Depuis la terrasse du « Duplex de Chiberta », la vue est imprenable en splendeur avec l’impressionnant Eco-Parc du Maharin.  La qualité de ses aménagements est indéniable. Un véritable poumon vert de sept hectares préservés avec son caractère boisé et ses beaux spécimens de saules et autres arbres. Ses berges, son ruisseau sont des refuges de la biodiversité qui rivalisent des jardins familiaux à  certains aspects assez spéciaux,  de par leur aménagement en bambou fin.

Pour peu que vous sympathisiez avec les personnes qui exploitent ces parcelles, vous aurez peut-être la chance de recevoir une partie de la récolte du jour comme ils l’ont fait avec nous. C’est ainsi que la ville d’Anglet renoue avec sa tradition maraîchère, dans un tableau harmonieux.

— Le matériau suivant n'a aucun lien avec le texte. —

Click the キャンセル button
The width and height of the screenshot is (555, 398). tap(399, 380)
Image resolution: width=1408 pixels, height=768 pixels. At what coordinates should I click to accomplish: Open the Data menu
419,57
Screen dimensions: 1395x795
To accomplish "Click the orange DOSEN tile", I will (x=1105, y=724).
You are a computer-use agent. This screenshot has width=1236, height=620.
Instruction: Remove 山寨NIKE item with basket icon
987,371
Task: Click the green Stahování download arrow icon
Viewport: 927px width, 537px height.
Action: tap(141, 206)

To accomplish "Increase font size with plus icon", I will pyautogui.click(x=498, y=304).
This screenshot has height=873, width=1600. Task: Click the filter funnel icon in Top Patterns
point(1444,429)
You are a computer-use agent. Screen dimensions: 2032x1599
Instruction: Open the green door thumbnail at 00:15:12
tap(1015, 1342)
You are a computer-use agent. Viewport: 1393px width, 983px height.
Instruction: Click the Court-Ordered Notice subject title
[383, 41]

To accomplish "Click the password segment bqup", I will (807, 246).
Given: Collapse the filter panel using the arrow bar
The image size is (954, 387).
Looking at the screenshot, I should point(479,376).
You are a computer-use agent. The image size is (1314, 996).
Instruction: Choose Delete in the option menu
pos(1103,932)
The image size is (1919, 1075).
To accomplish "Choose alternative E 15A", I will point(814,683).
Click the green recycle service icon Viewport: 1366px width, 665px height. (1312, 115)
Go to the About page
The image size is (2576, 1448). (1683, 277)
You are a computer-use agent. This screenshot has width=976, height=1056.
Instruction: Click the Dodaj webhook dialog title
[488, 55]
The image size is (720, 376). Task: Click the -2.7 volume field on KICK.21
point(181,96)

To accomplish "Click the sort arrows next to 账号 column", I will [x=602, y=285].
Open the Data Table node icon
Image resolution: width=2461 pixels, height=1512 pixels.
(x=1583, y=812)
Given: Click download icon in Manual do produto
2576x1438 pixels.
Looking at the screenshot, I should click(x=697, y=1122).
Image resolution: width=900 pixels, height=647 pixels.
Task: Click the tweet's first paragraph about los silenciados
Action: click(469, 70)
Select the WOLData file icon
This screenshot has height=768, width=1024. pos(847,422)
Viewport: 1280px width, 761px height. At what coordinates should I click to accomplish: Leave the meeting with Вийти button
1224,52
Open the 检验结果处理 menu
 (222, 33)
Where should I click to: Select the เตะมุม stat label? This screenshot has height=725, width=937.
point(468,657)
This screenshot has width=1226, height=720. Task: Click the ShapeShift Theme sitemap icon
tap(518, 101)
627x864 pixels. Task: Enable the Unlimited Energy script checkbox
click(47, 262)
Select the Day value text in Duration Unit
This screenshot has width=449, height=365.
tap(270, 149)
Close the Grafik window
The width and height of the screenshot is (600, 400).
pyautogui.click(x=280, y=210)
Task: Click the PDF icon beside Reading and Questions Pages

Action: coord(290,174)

Ce midi, retour au Soly’Less à deux pas de l’appartement. C’est comme d’accoutumée avec une formule « fait maison » qui change selon les jours. Le menu du midi est très avantageux avec une entrée, un plat, un dessert accompagné d’un quart de vin pour 13€. Le soir, sur la même base, le menu est à 19.50€ … et un menu le soir c’est plutôt rare. Ce petit restaurant de quartier à Anglet a finalement fait sa réputation avec ces formules originales autour de mets locaux qui attirent une clientèle d’habitués. C’est une marque de fabrique à laquelle on associe ce déjeuner gourmand sous l’œil attentif de Gaspard le bouledogue mascotte du restaurant, digne d’un acteur de film. Il n’hésite pas à aller d’une table à l’autre pour entretenir la clientèle sans toutefois importuner.

L’occasion est cependant solennelle bien que détendue. Ce repas marque  notre dernier jour sur la Côte Basque. Nos amis Cécilia et Eric, sans oublier la famille de Pétricot avec ses traditionnels apéro auront contribué à rendre notre séjour agréable à travers des découvertes tous azimuts.

Mais cela n’empêche tout de même pas d’être partagé en ce moment précis entre le chagrin de la séparation et la satisfaction du menu du jour : tête de veau ou provolone grillé ou assiette de crudités en entrée / filet de dorade ou tartelette feuilletée aux épinards ou andouillette grillée et son gratin dauphinois en plat principal et au dessert, suprême d’agrumes ou tarte au chocolat ou tiramisu aux fruits rouges.
Ce qui est sûr c’est qu’il faudra revenir… peut-être. En prenant cette fois-ci, l’avion et le vol direct Stockholm-Biarritz.